Starting at the line that holds "Click the expand" and stopping at the line that holds "Select 全盈 option", restate the records below word for word, with both of those lines included.

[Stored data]
::::::
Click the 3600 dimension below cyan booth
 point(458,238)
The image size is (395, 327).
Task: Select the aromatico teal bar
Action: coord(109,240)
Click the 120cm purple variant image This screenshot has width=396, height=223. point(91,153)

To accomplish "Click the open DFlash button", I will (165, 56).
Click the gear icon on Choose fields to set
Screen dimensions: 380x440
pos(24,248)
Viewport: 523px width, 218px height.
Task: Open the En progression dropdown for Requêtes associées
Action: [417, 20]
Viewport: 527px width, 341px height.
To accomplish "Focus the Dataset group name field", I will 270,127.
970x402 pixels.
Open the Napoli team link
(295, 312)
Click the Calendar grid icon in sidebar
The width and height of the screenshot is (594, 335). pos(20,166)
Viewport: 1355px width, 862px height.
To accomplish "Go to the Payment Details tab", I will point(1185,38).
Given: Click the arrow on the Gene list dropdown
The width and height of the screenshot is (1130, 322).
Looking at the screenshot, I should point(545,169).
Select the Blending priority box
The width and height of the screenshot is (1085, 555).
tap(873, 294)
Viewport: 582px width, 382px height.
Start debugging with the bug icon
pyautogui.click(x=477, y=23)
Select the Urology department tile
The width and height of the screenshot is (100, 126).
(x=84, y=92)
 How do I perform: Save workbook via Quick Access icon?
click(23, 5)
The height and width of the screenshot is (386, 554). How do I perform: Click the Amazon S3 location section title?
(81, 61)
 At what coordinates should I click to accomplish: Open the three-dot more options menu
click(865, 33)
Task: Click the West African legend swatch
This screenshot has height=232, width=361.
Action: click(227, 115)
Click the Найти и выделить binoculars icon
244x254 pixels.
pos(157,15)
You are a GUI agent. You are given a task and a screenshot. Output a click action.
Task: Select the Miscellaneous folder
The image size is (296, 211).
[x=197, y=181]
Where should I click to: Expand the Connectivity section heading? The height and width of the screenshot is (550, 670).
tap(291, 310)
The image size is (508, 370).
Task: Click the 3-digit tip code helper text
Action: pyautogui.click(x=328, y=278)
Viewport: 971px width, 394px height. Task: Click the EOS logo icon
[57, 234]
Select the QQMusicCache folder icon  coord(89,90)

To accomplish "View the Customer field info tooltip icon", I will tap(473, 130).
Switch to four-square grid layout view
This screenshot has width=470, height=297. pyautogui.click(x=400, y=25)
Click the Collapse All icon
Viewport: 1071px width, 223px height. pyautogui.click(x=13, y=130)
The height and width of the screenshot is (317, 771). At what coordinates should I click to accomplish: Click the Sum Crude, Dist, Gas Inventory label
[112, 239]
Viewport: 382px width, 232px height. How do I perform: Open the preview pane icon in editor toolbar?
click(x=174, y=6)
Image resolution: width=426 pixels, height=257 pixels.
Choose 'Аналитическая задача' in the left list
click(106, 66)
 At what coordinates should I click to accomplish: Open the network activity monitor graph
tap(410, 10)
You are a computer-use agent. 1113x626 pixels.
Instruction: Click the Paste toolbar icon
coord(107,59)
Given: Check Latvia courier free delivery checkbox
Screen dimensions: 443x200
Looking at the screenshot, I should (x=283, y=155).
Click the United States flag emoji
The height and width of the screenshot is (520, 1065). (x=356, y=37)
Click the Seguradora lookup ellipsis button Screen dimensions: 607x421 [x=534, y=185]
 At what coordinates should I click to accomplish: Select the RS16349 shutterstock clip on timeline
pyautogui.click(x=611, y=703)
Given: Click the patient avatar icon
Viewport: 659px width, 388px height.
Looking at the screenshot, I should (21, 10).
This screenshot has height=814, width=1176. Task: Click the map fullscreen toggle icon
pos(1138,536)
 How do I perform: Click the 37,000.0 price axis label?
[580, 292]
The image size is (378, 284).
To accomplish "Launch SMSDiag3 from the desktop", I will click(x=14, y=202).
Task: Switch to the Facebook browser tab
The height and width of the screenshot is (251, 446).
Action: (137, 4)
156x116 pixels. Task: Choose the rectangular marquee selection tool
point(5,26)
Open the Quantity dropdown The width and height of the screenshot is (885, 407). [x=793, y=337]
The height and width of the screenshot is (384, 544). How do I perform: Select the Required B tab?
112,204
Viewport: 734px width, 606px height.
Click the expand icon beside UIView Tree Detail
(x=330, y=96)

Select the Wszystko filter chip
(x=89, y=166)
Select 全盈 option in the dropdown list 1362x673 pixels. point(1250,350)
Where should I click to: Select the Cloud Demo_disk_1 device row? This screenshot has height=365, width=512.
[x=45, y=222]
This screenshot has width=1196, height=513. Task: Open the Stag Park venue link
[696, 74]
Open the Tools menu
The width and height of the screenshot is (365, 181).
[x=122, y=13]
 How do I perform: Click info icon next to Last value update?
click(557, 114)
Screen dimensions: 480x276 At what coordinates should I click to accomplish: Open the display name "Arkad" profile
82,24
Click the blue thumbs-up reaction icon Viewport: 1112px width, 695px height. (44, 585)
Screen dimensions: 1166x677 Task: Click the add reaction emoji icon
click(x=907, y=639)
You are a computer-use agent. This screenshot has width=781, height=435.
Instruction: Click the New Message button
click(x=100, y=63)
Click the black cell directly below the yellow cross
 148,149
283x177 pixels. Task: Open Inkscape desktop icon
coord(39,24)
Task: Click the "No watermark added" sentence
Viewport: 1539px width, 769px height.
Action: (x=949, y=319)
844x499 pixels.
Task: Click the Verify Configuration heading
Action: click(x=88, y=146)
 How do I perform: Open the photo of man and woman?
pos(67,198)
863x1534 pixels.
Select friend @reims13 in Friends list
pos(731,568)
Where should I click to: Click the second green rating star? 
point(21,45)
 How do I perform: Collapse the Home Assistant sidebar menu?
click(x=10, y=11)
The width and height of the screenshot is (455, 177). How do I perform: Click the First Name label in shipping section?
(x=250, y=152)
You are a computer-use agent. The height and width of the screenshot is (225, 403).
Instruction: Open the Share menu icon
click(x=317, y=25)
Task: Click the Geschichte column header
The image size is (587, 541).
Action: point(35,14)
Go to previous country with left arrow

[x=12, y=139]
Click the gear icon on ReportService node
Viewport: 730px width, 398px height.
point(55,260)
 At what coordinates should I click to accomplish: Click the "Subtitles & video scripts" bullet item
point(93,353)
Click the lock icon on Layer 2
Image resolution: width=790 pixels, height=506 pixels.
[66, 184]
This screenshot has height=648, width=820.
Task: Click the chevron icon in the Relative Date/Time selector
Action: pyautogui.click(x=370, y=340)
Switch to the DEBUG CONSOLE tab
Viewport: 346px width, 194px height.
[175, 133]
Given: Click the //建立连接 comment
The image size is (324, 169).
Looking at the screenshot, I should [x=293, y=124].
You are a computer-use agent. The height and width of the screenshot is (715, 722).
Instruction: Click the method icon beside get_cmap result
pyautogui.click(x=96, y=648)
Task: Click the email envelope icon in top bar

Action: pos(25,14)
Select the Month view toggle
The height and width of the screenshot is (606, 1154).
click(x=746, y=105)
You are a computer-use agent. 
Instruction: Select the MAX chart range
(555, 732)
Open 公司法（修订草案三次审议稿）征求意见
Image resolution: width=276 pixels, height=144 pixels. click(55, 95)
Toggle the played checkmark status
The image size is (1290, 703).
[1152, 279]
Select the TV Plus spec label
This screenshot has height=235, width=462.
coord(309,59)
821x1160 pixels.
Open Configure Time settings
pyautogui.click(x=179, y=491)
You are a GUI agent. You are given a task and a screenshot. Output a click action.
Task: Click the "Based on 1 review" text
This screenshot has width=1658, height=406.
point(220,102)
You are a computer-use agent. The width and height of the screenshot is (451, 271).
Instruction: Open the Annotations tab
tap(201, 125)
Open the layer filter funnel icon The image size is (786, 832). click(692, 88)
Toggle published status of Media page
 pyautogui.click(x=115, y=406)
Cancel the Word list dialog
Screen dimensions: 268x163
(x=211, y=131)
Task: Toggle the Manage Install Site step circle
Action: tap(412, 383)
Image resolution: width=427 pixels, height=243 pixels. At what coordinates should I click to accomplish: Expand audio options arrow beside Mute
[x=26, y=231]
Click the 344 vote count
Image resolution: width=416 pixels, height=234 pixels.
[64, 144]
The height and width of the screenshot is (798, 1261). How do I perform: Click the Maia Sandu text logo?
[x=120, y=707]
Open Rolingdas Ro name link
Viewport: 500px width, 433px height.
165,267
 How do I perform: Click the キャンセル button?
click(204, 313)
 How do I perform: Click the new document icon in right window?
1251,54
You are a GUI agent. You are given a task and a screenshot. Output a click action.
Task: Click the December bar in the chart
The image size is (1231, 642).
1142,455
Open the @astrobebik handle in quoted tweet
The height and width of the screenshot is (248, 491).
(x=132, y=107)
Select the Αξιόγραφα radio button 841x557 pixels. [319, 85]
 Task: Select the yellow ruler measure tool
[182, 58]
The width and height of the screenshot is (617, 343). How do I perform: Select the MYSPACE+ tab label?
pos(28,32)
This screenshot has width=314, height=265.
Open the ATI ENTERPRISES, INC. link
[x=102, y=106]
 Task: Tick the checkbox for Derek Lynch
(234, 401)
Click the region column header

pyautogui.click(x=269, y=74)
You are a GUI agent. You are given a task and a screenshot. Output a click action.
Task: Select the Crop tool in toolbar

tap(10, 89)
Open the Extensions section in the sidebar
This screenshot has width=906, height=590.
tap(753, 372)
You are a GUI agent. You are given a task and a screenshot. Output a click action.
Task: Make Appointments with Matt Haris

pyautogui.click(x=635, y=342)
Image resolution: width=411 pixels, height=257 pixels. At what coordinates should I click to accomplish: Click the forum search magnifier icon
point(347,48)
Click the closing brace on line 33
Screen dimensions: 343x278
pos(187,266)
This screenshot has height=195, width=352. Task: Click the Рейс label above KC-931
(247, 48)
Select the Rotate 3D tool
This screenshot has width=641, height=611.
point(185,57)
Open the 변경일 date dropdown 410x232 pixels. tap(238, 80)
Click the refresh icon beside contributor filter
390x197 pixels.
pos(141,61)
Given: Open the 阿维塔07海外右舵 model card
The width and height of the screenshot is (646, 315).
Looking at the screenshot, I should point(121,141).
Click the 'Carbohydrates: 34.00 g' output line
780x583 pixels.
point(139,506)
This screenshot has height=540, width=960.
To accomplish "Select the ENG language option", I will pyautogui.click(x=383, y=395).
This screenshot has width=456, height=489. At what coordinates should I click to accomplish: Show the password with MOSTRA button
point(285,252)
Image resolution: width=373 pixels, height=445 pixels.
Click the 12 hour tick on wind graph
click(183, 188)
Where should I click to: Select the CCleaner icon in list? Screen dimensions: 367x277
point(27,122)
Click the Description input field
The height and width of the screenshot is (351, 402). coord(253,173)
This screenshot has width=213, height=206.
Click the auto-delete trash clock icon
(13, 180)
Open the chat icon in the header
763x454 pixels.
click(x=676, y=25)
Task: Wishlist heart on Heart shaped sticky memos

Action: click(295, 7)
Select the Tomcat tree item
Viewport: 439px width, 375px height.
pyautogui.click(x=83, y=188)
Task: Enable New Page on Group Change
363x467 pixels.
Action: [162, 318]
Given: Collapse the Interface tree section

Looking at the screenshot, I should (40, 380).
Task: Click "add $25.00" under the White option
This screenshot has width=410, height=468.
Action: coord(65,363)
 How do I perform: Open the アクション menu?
::::::
### Exercise result:
Click the expand icon beside UIView Tree Detail
(x=330, y=96)

Select the Wszystko filter chip
(x=89, y=166)
Select 全盈 option in the dropdown list 1362x673 pixels. point(1250,350)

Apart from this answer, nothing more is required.